BuzzFeed News has obtained a criminal referral alleging crimes connected with the July 25, 2019 phone call between outgoing President Donald J. Trump and Ukraine’s President Volodymyr Zelensky. That call led to Trump’s impeachment. Obtained through a Freedom of Information Act lawsuit, the Sept. 4, 2019 letter was signed by Michael Atkinson, inspector general for the intelligence community and sent to Stacey Moy, the deputy assistant director of the FBI’s counterintelligence division:

The inspector general “is formally referring allegations received from an individual regarding, among other things, alleged violations of law related to a telephone call on July 25, 2019, between President Donald J. Trump and Ukrainian President Volodymyr Zelensky,” Atkinson wrote. “This referral is a follow-up to my secure telephone call on August 27, 2019, with FBI Director Christopher A. Wray’s Chief of Staff, Paul B. Murphy, during which I provided to Mr. Murphy a summary of the Complainant’s allegations.”

An anonymous CIA whistleblower had filed a complaint on Aug. 12, 2019 with with the House and Senate Intelligence committees. It alleged Trump had used the call to condition $400 million in military aid to Ukraine on Zelensky’s investigating claims that Joe Biden had pressured Ukraine’s prosecutor to drop an investigation into Burisma, the Ukrainian gas company on whose board Hunter had served. Trump also wanted Zelensky to investigate a debunked conspiracy theory relating to the DNC server hacked during the 2016 campaign.

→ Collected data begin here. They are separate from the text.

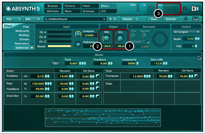Expand the Not assigned control dropdown
205x134 pixels.
coord(186,32)
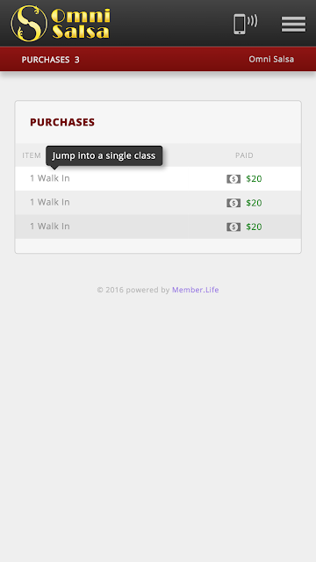The image size is (316, 562).
Task: Click the ITEM column header
Action: click(32, 155)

BuzzFeed also obtained a letter Atkinson sent to White House counsel Pat Cipollone on Aug. 26, 2019 requesting all materials relating to the Ukraine call, reminding the White House that failure to preserve all documents could “result in charges of obstruction of justice.” Trump fired Atkinson last April.

MSNBC’s Rachel Maddow observed Tuesday evening that with Attorney General Bill Barr leaving the Department of Justice in a week, his duties for the last month of Trump’s term will fall to Jeffrey A. Rosen, the deputy attorney general with a history of protecting Trump and his friends.

Drawing on Charlie Savage’s reporting at the new York Times, Maddow read off a bill of particulars against Rosen including burying the criminal referral BuzzFeed obtained:

Rosen kept convicted former Trump campaign chair Paul Manafort out of Rikers Island as he awaited trial on another charge. Over objections from career prosecutors, Rosen suggested a grand jury should indict former F.B.I. deputy director Andrew G. McCabe over alleged false statements in internal inquiries. McCabe was acting director when the agency opened an obstruction of justice investigation against Trump.

Rosen reviewed the work of prosecutors in the case against Trump ally Roger Stone.

The Times report continues:

In June, according to a person familiar with internal deliberations, Mr. Rosen quietly quarterbacked a government lawsuit that unsuccessfully asked a judge to order Mr. Trump’s former national security adviser John R. Bolton to pull back his White House memoir, which presents a negative account of the president and had already been printed. (The Wall Street Journal earlier reported Mr. Rosen’s behind-the-scenes role.)

Rosen also angered career prosecutors by stalling the filing of criminal charges against former interior secretary Ryan Zinke over a Montana land deal. Zinke was not charged.

Rosen wrote federal prosecutors suggesting they might bring sedition charges against anti-racism protesters.

Whatever his inclinations, his time as attorney general will be brief, noted Samuel Buell, a former federal prosecutor who teaches at Duke University School of Law. He added that if Mr. Rosen were to issue any “off the wall” edicts at the Mr. Trump’s request, career department employees could try bureaucratically to slow them.

“With so little time left, what is it an attorney general can do with a stroke of his pen?” Mr. Buell asked. “A sustained effort to steer a department in a particular direction takes more than a month.”

The implication is that however brief his tenure, Rosen is likely to make the most of his last five weeks in Trump’s service.